When you say that the organisation should consider all the options, you mean that it should consider all the options for the organisation and decide which would be best for it. Is the problem in some instances that what people consider is what is the best option for the member of staff involved?

John Baillie

That is the essence of my concern. The options should be considered to determine what is best for the organisation and what is in the public interest or of public benefit. People can then go on from there.

Mary Scanlon

In October, you will publish your joint report “Reshaping Scotland’s public sector workforce”. I want to check something, given the questions that my colleagues and I have asked today. In appendix 4 of “Managing early departures from the Scottish public sector”, which is on the principles of good practice, you state:

“Organisations should ensure that they retain sufficient skills and experience before authorising individual early departures.”

You also state:

“Policies and procedures should cover ... restrictions on any return to employment within the organisation or sector.”

Those two points have been widely included in the questioning today. Can we assume that you will be looking at the principles of good practice for your report in October and that that will include a more in-depth study of whether they have been followed in the departures in the public sector?

Caroline Gardner

We are planning to pick up the principles of good practice more directly through the audits of the 230 or so bodies that, between us, we audit across the public sector.
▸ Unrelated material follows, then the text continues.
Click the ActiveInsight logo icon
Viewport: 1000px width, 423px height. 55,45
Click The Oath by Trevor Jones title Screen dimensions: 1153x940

Our auditors will be looking to see the scale of early departures from the bodies that they audit and then doing some work to look at how far the principles are being applied. If there are concerns about bodies that fall within my remit, the way in which they will come back to the committee is through my section 22 reporting powers.

Can we look forward to a more thorough and in-depth study on the two specific issues, with more information being made available, in the report that you will bring to us in October?

Caroline Gardner

That is not the focus of the workforce planning report, in which we will step back a bit to look at the points that you raised earlier about whether organisations are taking a strategic approach. However, on the basis of this morning’s conversation, we will look at whether we can keep an eye on information about the extent to which early departures are happening and the extent to which the good-practice principles are being applied and report to you either on a case-by-case basis or across the piece.

That ends this session. I thank all our witnesses. The committee will now move into private session.

11:24 Meeting continued in private until 11:44.